▸ What needs to be done
Copy the records below word for word, starting at the line that contains "Task: Click the info" and ending at the line that contains "Action: (485, 24)", with both of those lines included.

▸ Data
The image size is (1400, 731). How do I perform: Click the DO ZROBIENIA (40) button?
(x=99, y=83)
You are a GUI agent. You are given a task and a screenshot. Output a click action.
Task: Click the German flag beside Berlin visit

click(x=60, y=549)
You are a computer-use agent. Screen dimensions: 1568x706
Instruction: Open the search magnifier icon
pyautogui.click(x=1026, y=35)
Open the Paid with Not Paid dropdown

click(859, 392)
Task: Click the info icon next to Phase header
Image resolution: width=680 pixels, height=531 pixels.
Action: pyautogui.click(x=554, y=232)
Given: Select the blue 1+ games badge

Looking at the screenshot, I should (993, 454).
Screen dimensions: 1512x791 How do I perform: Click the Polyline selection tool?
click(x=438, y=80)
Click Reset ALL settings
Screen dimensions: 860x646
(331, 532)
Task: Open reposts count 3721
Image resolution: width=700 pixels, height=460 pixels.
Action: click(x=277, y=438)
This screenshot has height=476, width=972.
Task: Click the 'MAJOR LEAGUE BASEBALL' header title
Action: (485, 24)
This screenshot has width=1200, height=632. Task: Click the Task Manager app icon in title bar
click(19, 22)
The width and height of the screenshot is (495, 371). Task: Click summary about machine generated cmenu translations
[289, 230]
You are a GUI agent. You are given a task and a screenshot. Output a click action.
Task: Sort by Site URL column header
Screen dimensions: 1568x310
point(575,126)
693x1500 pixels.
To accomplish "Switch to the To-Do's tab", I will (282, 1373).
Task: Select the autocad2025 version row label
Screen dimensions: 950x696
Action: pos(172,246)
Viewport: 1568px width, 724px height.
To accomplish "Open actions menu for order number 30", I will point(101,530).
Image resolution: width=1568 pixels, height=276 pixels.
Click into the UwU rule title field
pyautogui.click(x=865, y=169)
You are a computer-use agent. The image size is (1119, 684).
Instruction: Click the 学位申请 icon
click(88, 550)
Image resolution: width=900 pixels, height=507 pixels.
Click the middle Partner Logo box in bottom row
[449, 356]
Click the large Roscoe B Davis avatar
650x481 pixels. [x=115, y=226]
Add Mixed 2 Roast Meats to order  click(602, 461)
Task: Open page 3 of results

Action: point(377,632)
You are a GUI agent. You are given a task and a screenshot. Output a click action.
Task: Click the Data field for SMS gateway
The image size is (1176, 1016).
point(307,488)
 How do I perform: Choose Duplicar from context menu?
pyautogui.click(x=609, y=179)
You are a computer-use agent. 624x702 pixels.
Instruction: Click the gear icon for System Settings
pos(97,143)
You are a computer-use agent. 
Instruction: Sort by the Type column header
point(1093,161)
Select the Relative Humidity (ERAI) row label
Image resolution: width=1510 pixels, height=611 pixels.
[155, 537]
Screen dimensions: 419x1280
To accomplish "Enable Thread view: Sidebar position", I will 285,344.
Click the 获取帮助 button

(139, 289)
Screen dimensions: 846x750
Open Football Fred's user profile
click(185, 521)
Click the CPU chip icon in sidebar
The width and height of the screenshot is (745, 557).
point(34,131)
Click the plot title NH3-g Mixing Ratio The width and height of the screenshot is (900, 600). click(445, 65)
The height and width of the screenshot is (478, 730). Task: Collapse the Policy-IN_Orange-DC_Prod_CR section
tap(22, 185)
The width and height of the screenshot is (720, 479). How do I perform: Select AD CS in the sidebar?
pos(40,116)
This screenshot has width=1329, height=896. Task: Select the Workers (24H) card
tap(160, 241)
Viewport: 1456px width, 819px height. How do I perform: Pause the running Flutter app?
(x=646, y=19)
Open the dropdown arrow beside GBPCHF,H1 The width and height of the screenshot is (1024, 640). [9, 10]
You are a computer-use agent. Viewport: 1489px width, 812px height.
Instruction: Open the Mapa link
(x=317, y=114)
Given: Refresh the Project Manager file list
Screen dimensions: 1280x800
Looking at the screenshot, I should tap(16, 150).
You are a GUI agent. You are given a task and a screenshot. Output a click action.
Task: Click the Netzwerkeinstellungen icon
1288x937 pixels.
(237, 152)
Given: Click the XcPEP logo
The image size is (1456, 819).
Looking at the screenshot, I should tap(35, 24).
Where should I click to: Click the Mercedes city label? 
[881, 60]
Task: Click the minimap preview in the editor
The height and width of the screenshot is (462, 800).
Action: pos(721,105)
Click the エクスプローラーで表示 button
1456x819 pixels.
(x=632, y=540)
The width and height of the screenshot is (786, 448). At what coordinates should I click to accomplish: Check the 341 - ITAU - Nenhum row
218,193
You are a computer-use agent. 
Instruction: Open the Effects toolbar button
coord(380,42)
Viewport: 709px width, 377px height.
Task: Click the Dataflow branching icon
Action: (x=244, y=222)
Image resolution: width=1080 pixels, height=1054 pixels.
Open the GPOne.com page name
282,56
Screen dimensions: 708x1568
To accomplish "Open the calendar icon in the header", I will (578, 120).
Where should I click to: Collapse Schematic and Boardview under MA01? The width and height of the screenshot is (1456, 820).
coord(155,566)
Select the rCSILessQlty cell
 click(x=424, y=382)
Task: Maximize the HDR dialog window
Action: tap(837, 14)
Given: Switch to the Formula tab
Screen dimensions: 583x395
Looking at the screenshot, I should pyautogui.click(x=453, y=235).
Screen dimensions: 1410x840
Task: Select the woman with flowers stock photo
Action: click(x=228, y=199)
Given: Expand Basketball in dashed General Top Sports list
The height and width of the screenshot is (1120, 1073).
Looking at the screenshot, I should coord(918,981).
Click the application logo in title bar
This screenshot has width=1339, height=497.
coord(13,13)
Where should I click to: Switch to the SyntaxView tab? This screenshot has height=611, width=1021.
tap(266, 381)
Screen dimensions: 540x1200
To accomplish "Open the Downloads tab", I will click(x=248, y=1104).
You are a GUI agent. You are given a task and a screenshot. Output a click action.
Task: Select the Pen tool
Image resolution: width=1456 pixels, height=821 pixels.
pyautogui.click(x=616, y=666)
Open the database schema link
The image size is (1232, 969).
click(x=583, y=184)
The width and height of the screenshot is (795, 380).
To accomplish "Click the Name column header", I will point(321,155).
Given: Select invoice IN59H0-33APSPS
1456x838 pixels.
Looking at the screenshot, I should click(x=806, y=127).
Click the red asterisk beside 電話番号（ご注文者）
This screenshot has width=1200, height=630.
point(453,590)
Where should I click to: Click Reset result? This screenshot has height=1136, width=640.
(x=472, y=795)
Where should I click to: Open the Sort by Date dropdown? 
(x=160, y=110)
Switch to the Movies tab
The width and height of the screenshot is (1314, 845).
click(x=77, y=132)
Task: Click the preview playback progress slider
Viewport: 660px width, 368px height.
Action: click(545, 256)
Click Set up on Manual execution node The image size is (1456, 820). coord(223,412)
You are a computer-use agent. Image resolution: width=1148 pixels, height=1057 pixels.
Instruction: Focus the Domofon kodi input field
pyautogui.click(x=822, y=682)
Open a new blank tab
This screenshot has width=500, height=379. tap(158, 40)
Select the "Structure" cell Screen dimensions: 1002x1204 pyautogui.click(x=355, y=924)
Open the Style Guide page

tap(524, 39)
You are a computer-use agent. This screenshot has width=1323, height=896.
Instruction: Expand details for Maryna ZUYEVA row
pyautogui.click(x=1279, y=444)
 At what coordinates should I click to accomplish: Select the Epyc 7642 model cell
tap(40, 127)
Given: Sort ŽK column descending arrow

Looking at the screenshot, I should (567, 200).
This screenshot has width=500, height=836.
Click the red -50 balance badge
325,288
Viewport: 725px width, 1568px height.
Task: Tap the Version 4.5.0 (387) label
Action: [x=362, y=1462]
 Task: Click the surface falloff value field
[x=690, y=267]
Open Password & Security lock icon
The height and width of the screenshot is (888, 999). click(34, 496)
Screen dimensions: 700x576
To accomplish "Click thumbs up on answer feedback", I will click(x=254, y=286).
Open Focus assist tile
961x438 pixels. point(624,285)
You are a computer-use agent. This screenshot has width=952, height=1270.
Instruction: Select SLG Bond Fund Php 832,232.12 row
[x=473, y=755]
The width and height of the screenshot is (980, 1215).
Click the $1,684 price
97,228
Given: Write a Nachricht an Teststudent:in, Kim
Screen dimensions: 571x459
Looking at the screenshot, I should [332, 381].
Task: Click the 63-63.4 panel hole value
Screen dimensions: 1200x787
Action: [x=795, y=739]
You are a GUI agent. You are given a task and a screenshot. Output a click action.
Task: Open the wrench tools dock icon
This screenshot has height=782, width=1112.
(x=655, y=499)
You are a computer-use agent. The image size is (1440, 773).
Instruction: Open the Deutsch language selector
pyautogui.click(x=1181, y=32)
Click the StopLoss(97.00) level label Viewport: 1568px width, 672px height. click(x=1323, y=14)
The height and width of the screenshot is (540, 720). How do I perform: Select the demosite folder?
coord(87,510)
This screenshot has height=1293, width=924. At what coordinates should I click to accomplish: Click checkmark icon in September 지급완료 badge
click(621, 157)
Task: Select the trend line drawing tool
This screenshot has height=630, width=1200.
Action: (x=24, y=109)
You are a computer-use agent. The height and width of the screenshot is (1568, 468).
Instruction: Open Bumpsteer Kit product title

▸ Result of the exercise
Task: Click the info icon next to Phase header
Image resolution: width=680 pixels, height=531 pixels.
Action: pyautogui.click(x=554, y=232)
Given: Select the blue 1+ games badge

Looking at the screenshot, I should (993, 454).
Screen dimensions: 1512x791 How do I perform: Click the Polyline selection tool?
click(x=438, y=80)
Click Reset ALL settings
Screen dimensions: 860x646
(331, 532)
Task: Open reposts count 3721
Image resolution: width=700 pixels, height=460 pixels.
Action: click(x=277, y=438)
This screenshot has height=476, width=972.
Task: Click the 'MAJOR LEAGUE BASEBALL' header title
Action: (485, 24)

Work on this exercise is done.